**Required work**
Continue the notice about updated libraries on hexagon that follows, starting right after its final sentence.

**Document text**
▼

Updated libraries on hexagon, Dec. 15th

lsz075 • December 15, 2008

Several key software and library packages have now been updated on hexagon.
We recommend that you recompile your programs to get the increased performance and fixes that has been introduced. Note that you need to log out and in again to get the new modules loaded by default.

See below for some excerpts from the release notes.

MPI and compiler wrappers:
xt-mpt 3.0.4 -> 3.1.0
xt-asyncpe 1.2 -> 2.0

Math libs (LAPACK, BLAS etc):
xt-libsci 10.3.0 -> 10.3.1

Notes regarding new MPI version from Cray:

This MPT 3.1 version contains the following new features.

* Move from MPICH2 1.0.4p1 to MPICH2 1.0.6p1
* Cpu affinity support
* Raise the maximum number of MPI ranks from 64,000 to 256,000 ranks.
* Raise the maximum number of SHMEM PEs from 32,000 to 256,000 SHMEM PEs.
* Automatically-tuned default values for MPICH environment variables
* Dynamic allocation of MPI internal message headers
* Improvements to start-up times when running at high process counts(40K
cores or more)
* Significant performance improvements for the MPI_Allgather collective
* Improvements for some error messages
* Wildcard matching for filenames in MPICH_MPIIO_HINTS
* Support for the Cray Compiling Environment (CCE) 7.0 compiler in
x86 ABI compatible mode
* MPI Barrier before collectives
* MPI-IO collective buffering alignment
* MPI Thread Safety
* Improved performance for on-node very large discontiguous messages

More detail for some of these below.

* Move from MPICH2 1.0.4p1 to MPICH2 1.0.6p1
- Performance improvements for derived datatypes (including packing and
communication) through loop-unrolling and buffer alignment.

- Performance improvements for MPI_Gather when non-power-of-two processes are
used, and when a non-zero ranked root is performing the gather.

- MPI_Comm_create now works for intercommunicators.

- Many other bug fixes, memory leak fixes and code cleanup.

- Includes a number of specific fixes from MPICH2 1.0.7 for regressions
introduced in MPICH1 1.0.6p1

* Automatically-tuned default values for MPICH environment variables

Several of the MPICH environment variable default values are now dependent
on the total number of processes in the job. Previously, these defaults
were set to static values. This feature is designed to allow higher scaling
of MPT jobs with fewer tweaks to environment variables. For more information
on how the new defaults are calculated, please see the "mpi" man page. As
before, the user is able to override any of these defaults by setting the
corresponding environment variable. The new default values are displayed
via the MPICH_ENV_DISPLAY setting.

▲

**Listed entries**

▼

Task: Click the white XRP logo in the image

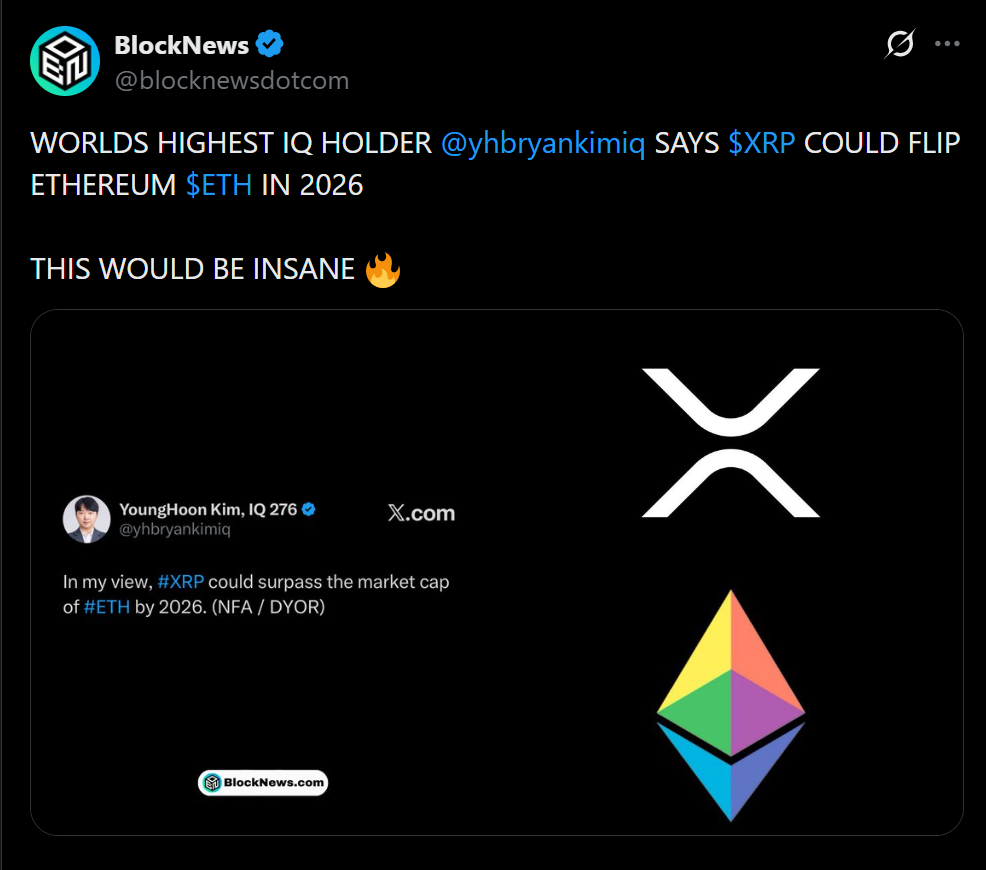Action: (730, 442)

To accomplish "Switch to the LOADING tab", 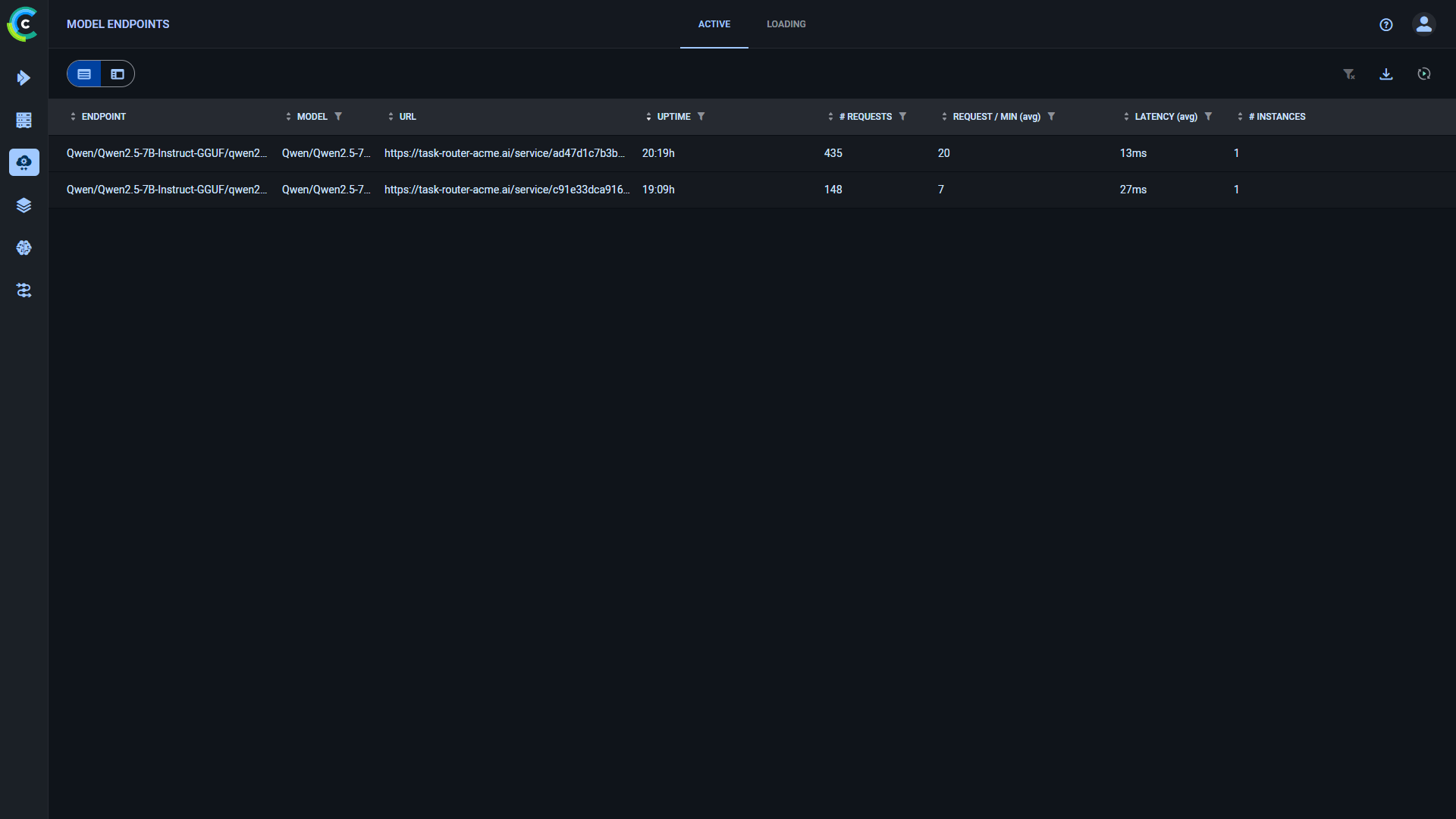I will 786,24.
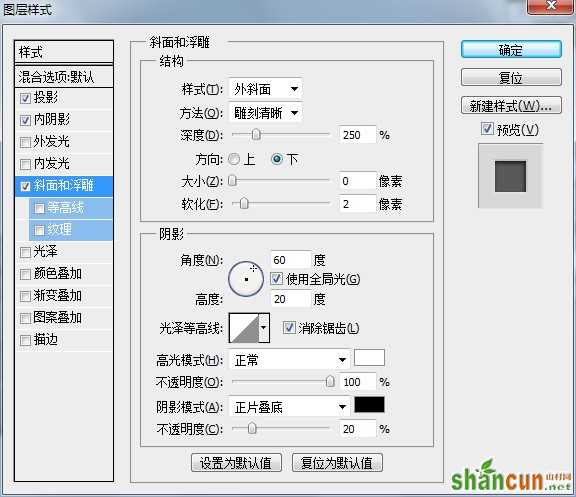Screen dimensions: 576x497
Task: Toggle the 使用全局光 checkbox
Action: pos(276,279)
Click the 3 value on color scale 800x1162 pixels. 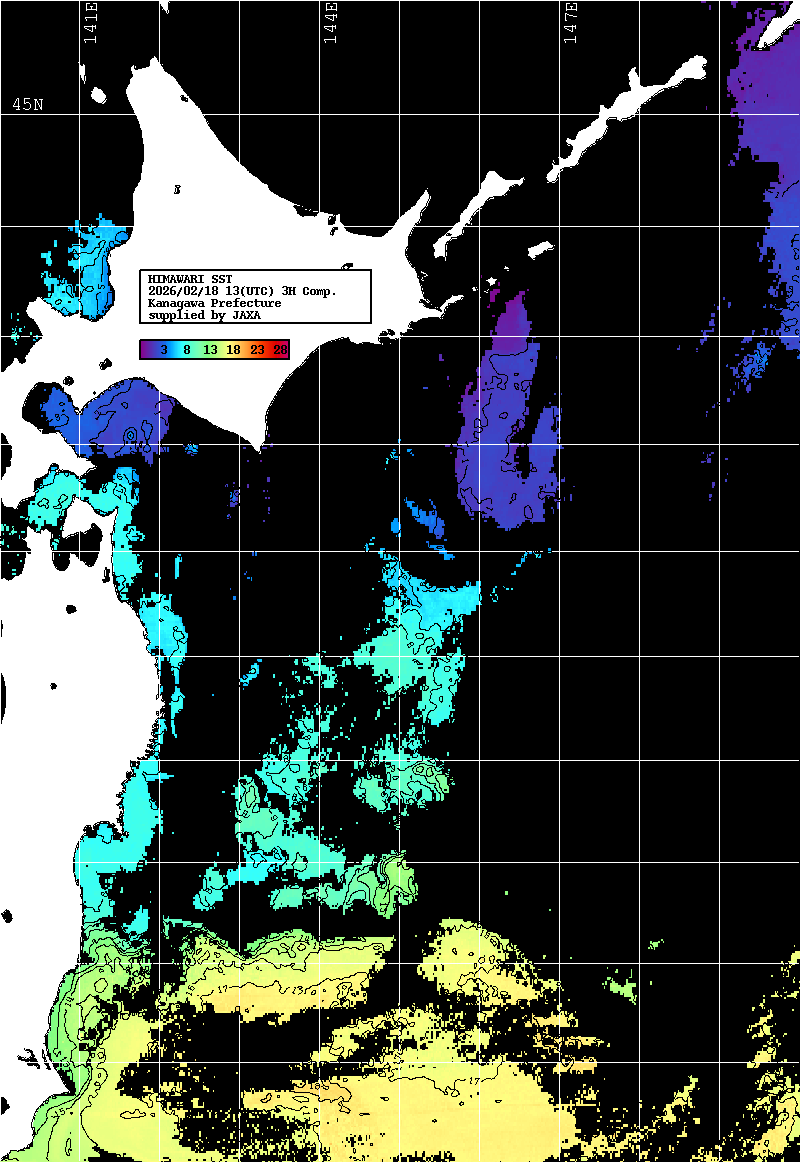click(x=163, y=349)
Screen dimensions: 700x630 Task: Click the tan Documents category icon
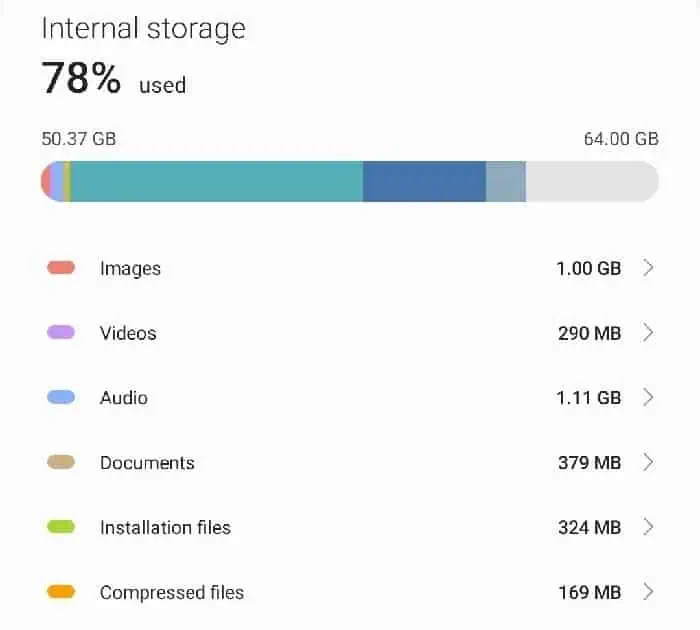point(61,462)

▲

**Output for this task**
* Dynamic allocation of MPI internal message headers

If additional message headers are required during program execution, MPI
dynamically allocates more message headers in quantities of MPICH_MSGS_PER_PROC.

* Significant performance improvements for the MPI_Allgather collective

This change adds in a new MPI_Allgather collective routine which scales well
for small data sizes. The default is to use the new algorithm for any
MPI_Allgather calls with 2048 bytes of data or less. The cutoff value can be
changed by setting the new MPICH_ALLGATHER_VSHORT_MSG environment variable.
In addition, some MPI functions use allgather internally and will now be
significantly faster. For example MPI_Comm_split will be significantly faster
at high pe counts. Initial results show improvements of around 2X around 16
cores to over 100X above 20K cores.

* Improvements for some error messages

This change fixes a small number of messages specific to Cray platforms that
were incorrect due to the merging of the Cray and ANL messages and message
handling processes.

* Wildcard matching for filenames in MPICH_MPIIO_HINTS

Support has been added for wildcard pattern matching for filenames in the
MPICH_MPIIO_HINTS environment variable. This allows easier specification of
hints for multiple files that are opened with MPI_File_open in the program.
The filename pattern matching follows standard shell pattern matching rules for
meta-characters ?, \, [], and *.

* MPI Barrier before collectives

In some situations a Barrier inserted before a collective may improve
performance due to load imbalance. This feature adds support for a new
MPICH_COLL_SYNC environment variable which will cause a Barrier call to
be inserted before all collectives or only certain collectives. See the
"mpi" man page for more information.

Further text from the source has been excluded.